Timeseries forecasting (Weather)
This example illustrates univariate timeseries forecasting using historical temperature data for Los Angeles.
Dowload and unpack historical hourly weather data available on Kaggle https://www.kaggle.com/selfishgene/historical-hourly-weather-data
Run the following python script to prepare the training dataset:
import pandas as pd
from ludwig.utils.data_utils import add_sequence_feature_column
df = pd.read_csv(
'<PATH_TO_FILE>/temperature.csv',
usecols=['Los Angeles']
).rename(
columns={"Los Angeles": "temperature"}
).fillna(method='backfill').fillna(method='ffill')
# normalize
df.temperature = ((df.temperature-df.temperature.mean()) /
df.temperature.std())
train_size = int(0.6 * len(df))
vali_size = int(0.2 * len(df))
# train, validation, test split
df['split'] = 0
df.loc[
(
(df.index.values >= train_size) &
(df.index.values < train_size + vali_size)
),
('split')
] = 1
df.loc[
df.index.values >= train_size + vali_size,
('split')
] = 2
# prepare timeseries input feature colum
# (here we are using 20 preceding values to predict the target)
add_sequence_feature_column(df, 'temperature', 20)

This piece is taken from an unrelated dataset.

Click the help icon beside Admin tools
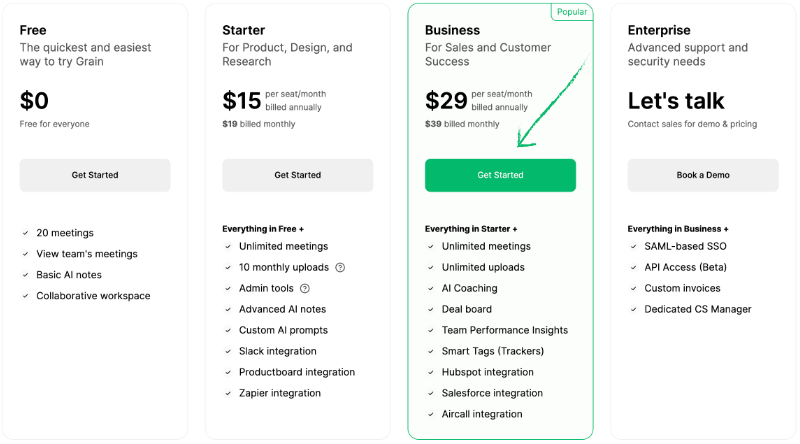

df.to_csv('<PATH_TO_FILE>/temperature_la.csv')
ludwig experiment \
--dataset <PATH_TO_FILE>/temperature_la.csv \
--config_file config.yaml
With config.yaml
:
input_features:
-
name: temperature_feature
type: timeseries
encoder: rnn
embedding_size: 32
state_size: 32
output_features:
-
name: temperature
type: numerical